Another sob shook her shoulders and she squeezed closer to him. She shut her eyes, listening, understanding, and attempting to sort out how she could care so deeply for someone she’d known for such a short time. No, this wasn’t some shallow whiff of heady romance that would dissipate in the light of time and distance and real life. Perhaps this was exactly what it appeared to be: a romance orchestrated to perfection by a heavenly hand.
The uncertainties of logistics and the future quelled beneath this unswerving confidence of being loved, and…of loving in return. She embraced him, this choice…this moment.
His mere presence seemed to shoulder some of her fear. Yes, she’d prayed, and God’s comfort smoothed over the edges of her raw emotions, but He also provided a person to act as an agent of His comfort. Max.
“I…I hoped it wouldn’t seem too forward, too presumptuous.”
“No, not at all.” She shook her head against his shoulder, holding on until the tears abated. “I’m so glad you came.”
She pulled back and wiped at her eyes only to find him offering her a handkerchief. After blinking down at it for a solid five seconds, Clara snatched it with an added sniffle of gratitude. Bow ties, handkerchiefs, knit sweaters, and kisses. Did that fit her Christmas list or what?
“Maggie didn’t find the deed, but she did locate the marriage certificate.” He reached down at his side and tugged a duffel bag onto his shoulder.
“That…that will help.” She fumbled through a response, still trying to wrap her mind around the fact that Max was there. “At least it proves their legal connection, and it will go along with the other things I have in the office. The other findings.”
“I thought so as well.” He paused to tug a piece of hair from in front of her eyes, and she nearly melted right back into his sweater again.
“And there are some other things that are worth seeing.” He patted his bag. “Photos and letters.
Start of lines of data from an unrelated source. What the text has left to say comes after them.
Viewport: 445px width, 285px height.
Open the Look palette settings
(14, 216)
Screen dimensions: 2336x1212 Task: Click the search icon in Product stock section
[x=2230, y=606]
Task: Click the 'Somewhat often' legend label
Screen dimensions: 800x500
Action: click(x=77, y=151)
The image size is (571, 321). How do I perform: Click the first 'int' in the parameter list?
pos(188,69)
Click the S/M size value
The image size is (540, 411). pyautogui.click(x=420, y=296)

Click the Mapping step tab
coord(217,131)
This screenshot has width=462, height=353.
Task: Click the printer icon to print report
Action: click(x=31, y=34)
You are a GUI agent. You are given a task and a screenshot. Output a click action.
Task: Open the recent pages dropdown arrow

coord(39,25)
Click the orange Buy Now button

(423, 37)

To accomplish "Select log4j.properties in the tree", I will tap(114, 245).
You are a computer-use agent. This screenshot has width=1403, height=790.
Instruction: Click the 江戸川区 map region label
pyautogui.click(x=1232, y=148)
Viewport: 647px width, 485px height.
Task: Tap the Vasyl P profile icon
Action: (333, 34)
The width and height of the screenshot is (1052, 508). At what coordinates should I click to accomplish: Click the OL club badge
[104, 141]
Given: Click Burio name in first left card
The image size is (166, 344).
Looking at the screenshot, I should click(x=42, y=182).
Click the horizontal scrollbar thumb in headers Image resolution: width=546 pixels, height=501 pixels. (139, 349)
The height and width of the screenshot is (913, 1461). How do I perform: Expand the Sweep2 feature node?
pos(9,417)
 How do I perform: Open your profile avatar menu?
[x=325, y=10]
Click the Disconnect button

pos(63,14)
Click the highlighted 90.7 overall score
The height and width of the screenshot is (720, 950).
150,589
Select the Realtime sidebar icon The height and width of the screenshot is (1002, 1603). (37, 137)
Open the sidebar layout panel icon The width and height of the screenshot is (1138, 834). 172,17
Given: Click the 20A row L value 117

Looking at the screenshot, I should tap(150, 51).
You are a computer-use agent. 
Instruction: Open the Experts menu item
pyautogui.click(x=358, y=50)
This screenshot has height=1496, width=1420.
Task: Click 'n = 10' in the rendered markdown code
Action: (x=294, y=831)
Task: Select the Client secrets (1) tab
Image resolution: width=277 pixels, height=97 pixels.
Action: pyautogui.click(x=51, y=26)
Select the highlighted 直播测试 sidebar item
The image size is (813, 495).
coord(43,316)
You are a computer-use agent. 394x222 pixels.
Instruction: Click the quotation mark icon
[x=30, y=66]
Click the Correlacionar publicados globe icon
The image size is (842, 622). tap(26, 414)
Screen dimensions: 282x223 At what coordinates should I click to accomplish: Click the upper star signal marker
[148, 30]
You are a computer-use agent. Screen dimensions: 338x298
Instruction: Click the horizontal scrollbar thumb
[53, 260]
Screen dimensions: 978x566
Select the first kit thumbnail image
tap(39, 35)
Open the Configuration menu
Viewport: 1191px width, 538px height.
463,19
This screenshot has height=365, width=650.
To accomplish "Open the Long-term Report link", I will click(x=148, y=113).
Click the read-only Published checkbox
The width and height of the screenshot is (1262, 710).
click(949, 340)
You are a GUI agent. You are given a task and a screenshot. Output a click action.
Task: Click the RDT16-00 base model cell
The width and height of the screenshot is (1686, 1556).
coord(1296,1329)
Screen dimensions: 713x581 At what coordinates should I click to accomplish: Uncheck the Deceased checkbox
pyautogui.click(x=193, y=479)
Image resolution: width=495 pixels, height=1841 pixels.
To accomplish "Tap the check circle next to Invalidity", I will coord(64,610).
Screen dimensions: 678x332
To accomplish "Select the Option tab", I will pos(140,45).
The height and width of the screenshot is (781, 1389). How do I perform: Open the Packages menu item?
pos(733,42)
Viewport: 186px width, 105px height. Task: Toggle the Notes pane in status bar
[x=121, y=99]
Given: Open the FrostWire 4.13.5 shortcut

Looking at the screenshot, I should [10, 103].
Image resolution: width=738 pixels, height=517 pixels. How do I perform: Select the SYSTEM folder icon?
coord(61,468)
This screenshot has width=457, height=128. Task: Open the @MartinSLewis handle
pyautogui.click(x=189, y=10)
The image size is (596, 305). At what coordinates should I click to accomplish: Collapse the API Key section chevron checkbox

All tightening the connection between the two of them.”
“And every thread of evidence will help my case with the bookshop.”
He nodded. “Exactly.”
She stared up at him, her eyes stinging afresh, and then she rocked up on tiptoe to press a kiss against his cheek. “You’re simply wonderful, Max Weston.”
He smiled and looked away, as if he wasn’t sure what to do with such open affection, but he squeezed her hand. She couldn’t stop grinning. Was one of her dreams coming true right before her eyes?
As she gave him another hug, her attention caught on a figure standing not too far away. Dark suit. Hideous mustache. She squinted. Uncle Julian? He was stepping backwards, as if slinking away, but he caught her gaze, and his expression froze, collapsed, and then… exploded into a strangled smile.